Battle of Solomon's Fork

The river where the Battle of Solomon's Fork took place
DateJuly 9, 1857
Location
Result U.S. Cavalry victory
Territorial
changes
Cheyenne territory along the Saline and Solomon Rivers was taken over by the U.S. government
Combatants
United States Army Northern Cheyenne
Strength
500 soldiers 300 warriors
Casualties and losses
2 dead, 8 wounded 4 dead, 1 captured (later escaped)

The Battle of Solomon’s Fork was a brief skirmish between Cheyenne warriors and a cavalry detachment of the United States Army that occurred on July 9, 1857, on the Solomon Fork of the Smoky Hill River in north-central Kansas Territory, near present-day Penokee. A punitive expedition led by Colonel Edwin "Bull" Sumner had been pursuing the Cheyenne since May in retaliation for attacks on emigrant wagon trains. A portion of Sumner's forces finally discovered a large Cheyenne war party waiting for them on the river's north bank. The cavalry charged and routed the Cheyenne, dispersing them in multiple directions, with several combatants killed on each side. The Army continued to pursue these fragmented groups from July 29 until August 18.

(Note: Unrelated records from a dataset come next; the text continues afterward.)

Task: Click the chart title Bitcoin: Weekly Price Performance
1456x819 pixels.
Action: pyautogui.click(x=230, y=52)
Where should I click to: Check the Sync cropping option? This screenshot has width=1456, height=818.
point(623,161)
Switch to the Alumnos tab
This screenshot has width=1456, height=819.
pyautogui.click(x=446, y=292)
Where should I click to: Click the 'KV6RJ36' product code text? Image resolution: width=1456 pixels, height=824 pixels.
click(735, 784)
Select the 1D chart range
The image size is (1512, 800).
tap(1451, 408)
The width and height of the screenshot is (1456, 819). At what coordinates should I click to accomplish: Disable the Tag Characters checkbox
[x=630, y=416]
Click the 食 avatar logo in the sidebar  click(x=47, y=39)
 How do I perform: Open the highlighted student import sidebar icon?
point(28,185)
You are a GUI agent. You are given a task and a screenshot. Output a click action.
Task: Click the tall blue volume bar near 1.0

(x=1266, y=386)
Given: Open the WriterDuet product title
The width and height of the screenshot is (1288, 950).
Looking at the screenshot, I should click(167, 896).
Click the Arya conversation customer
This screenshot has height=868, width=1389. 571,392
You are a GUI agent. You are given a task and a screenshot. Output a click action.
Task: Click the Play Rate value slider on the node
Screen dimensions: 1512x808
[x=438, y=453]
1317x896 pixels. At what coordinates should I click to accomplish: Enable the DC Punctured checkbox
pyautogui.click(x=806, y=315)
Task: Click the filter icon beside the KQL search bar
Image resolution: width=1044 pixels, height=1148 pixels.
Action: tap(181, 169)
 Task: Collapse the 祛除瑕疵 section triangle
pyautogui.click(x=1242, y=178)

Being a relatively minor action, this battle is not well known by the general public, and historians debate its importance. Some say that this particular skirmish was a critical event in the history of conflict between the U.S. Army and Native Americans, while others have argued that it was merely one of hundreds of similar incidents in the white man's long, cumulative effort to dispossess the natives of their homelands.